BEERS – served to us by three lovely ladies in corn resin cups (not plastic as that would affect the taste of the beer). Each beer was printed on paper and that told the ABV (alcohol %), IBU (bitter units) and SRM or standard reference method which usually specifies the beer color. Pairing of foods were suggested and the beer availability was listed.
- Goose Island 312 Wheat Ale – a super easy to drink light beer, summery and crisp. If you prefer to only drink light beer, try this one.
- Third Street Rise to the Top Cream Ale – I didn’t pick up any cream ale flavor, but again fruity and easy to drink.
- Bell’s Midwestern Pale Ale – I picked up a strong grapefruit taste. I don’t think this would be a pick for those who say they don’t care for “hoppy” beers. I think this is the beer where one of our male classmates suggested this tasted like cat piss and would be best served with Meow Mix. I about busted a gut laughing! Good thing we all have different experiences. Ha!
- Green Flash Citra Session Ale – this was new to me and is only available July – October. It wasn’t my preferred beer. Could be paired with a carrot cake and then I might like it!
- Bik Sky Moose Drool – a solid favorite of mine easily available in ND since it is brewed in MT. This is a dark brown and has notes of coffee and chocolate when smelled and tasted.
- Fargo Sodbuster Porter – a beer brewed in Fargo, this is a favorite of many. Not so much mine. Would go great served with dessert as I think most porters would be.
- Bell’s Kalamazoo Stout – I tasted chocolate, coffee and cherry in this smooth, black beer. At first I didn’t care for it but the more I drank it, I liked it even better.
- Goose Island Sofie – another new to me beer. This is a saison (Belgium-French) style beer which was initially brewed for farmers working fields. It is named Sofie after the founder’s granddaughter and is pale in color like champagne which is the bottle style it is served in. I loved this beer and bought it the next day. You have notes of citrus, pepper and orange. Suggested pairings are rind cheeses or ripened goat cheese. This is also the best beer to serve with Thanksgiving – who needs wine?!
- New Belgium Le Terrior 2015 – a strong 7.5% abv and deep amber color, I like almost all New Belgium beers. The ones I have tasted tend to be strong and near the end of the tasting experience which means they are strong and full of flavor. This is a sour beer and the more I sipped, the more I enjoyed this one. It makes for such a neat experience to taste all the different styles of beers out there. At this point, I feel like my inhibitions are relaxed and I’m easier to say I love that beer. But this was a great way to end the tasting.
Last, but certainly not least was the food we were served by The Wurst Place. This restaurant isn’t actually open yet, so what a treat for us!
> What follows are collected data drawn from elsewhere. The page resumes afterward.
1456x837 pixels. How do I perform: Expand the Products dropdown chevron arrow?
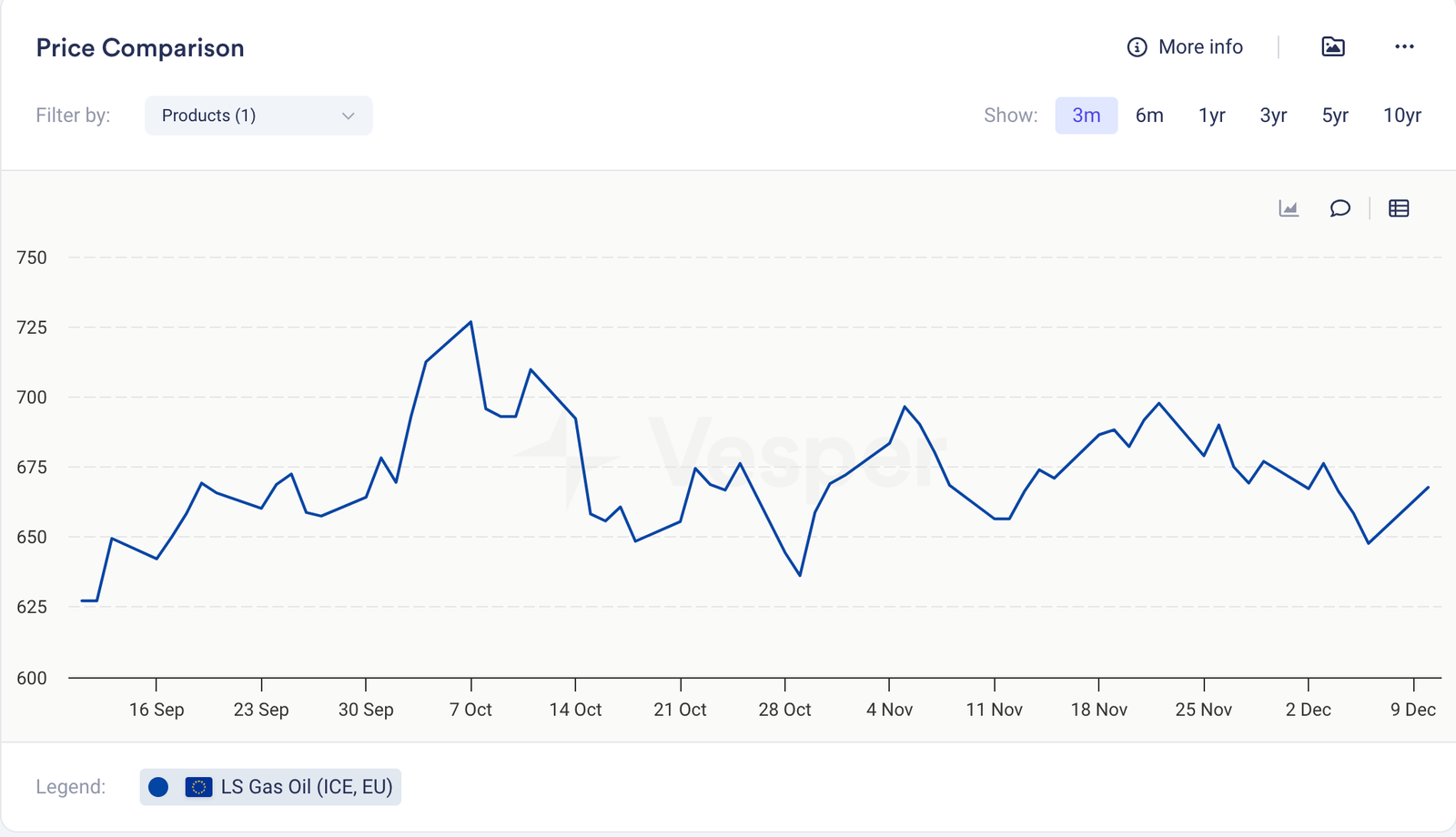[x=348, y=116]
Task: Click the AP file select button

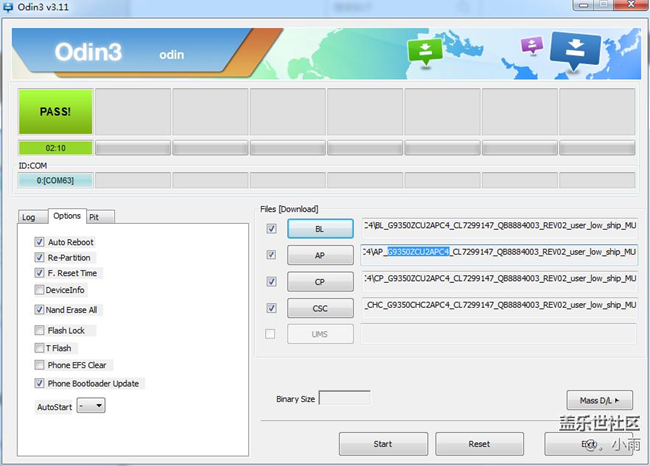Action: pyautogui.click(x=318, y=255)
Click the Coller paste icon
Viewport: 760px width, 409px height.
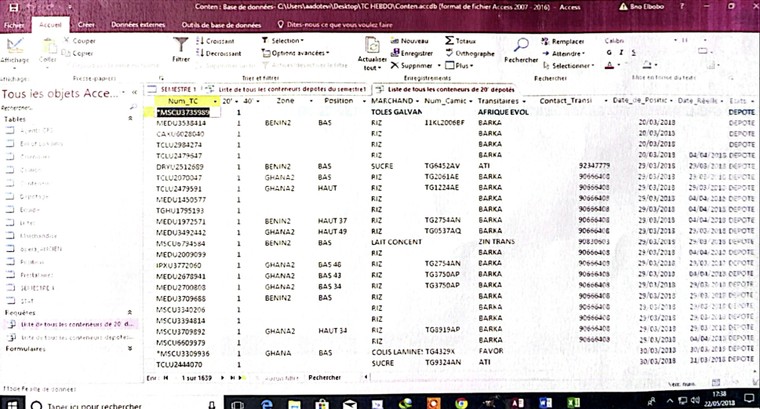47,47
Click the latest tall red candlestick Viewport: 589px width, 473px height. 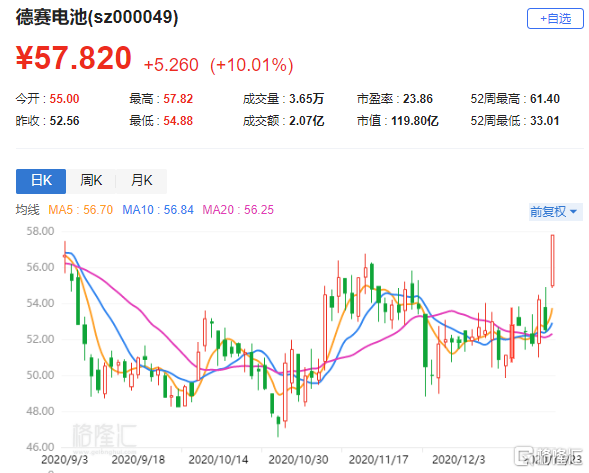pyautogui.click(x=553, y=261)
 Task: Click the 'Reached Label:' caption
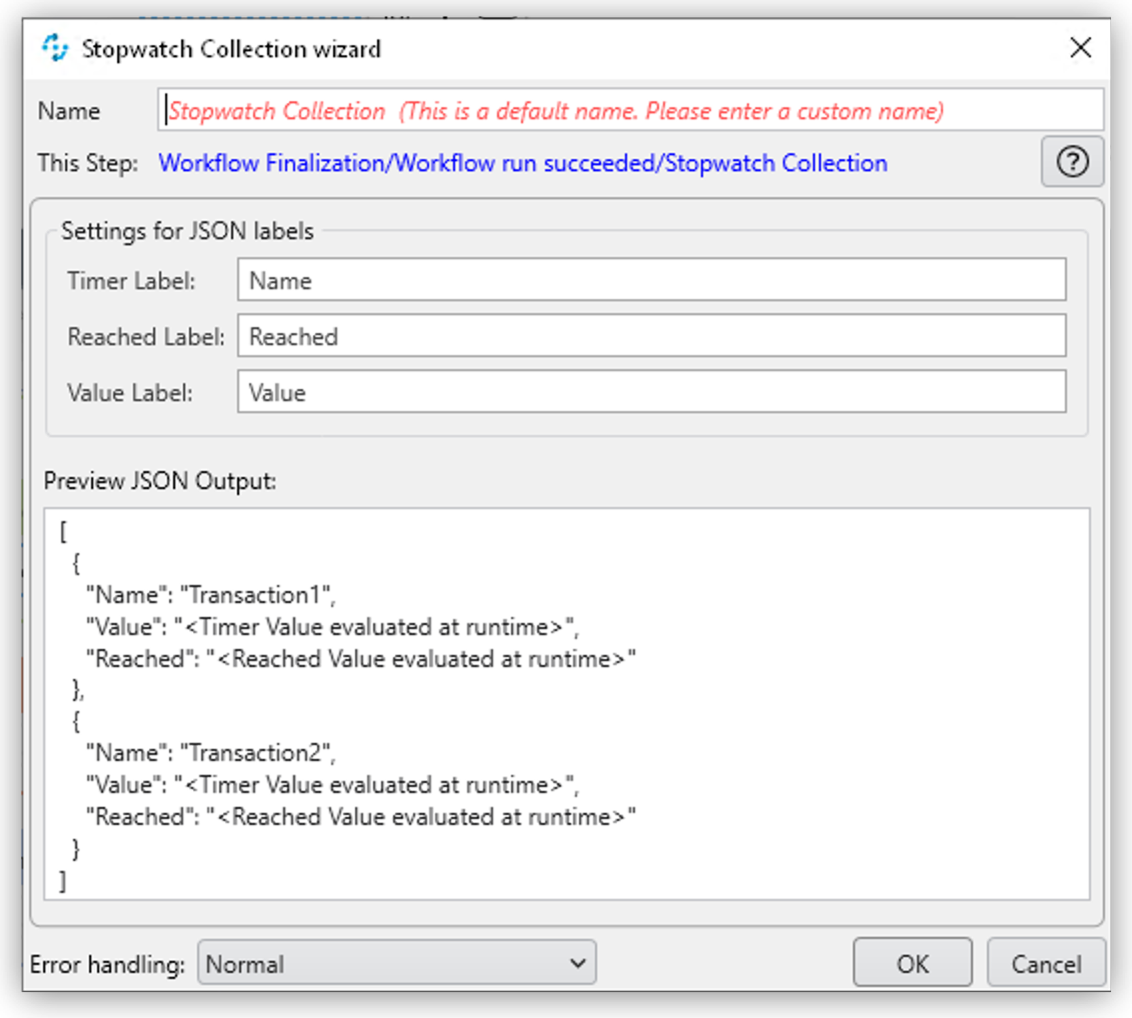pyautogui.click(x=145, y=338)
It will be downtown and from the name, I gather it’ll be a German-style place. I can’t wait to try it out. We were served pulled pork sliders topped with coleslaw and an eggless potato salad. The sliders had the perfect amount of pork, sauce and slaw so they weren’t too messy. The buns were the highlight for me – they seemed like an eggy type of bread and were so soft. I generally love eggs the most in the potato salad but was surprised by how good this eggless salad was. It was super tart and mustardy which I liked.
Gourmet Chef has classes throughout the month and the schedule is posted on their website. I know I will return!
Besides having great beer and some tasty food, I was happy to share this experience with my lifelong friend, Kristin. I have literally known her my whole life. Not much can beat those type of friendships.
All the beers we sampled. I love the art and different bottle styles. If you get a chance, go try some beer. You might not love it all but it is fun to try!
I stayed with my grandmother in Minot and the next day we dined at Sweet & Flour Patisserie in downtown. I had a feta salad and Grannie has a chicken salad sandwich. This is a fun place with a great vibe. If you get a chance, check it out. They are really known for their quiche and desserts.
So glad to see my Minot friends and family. I miss them!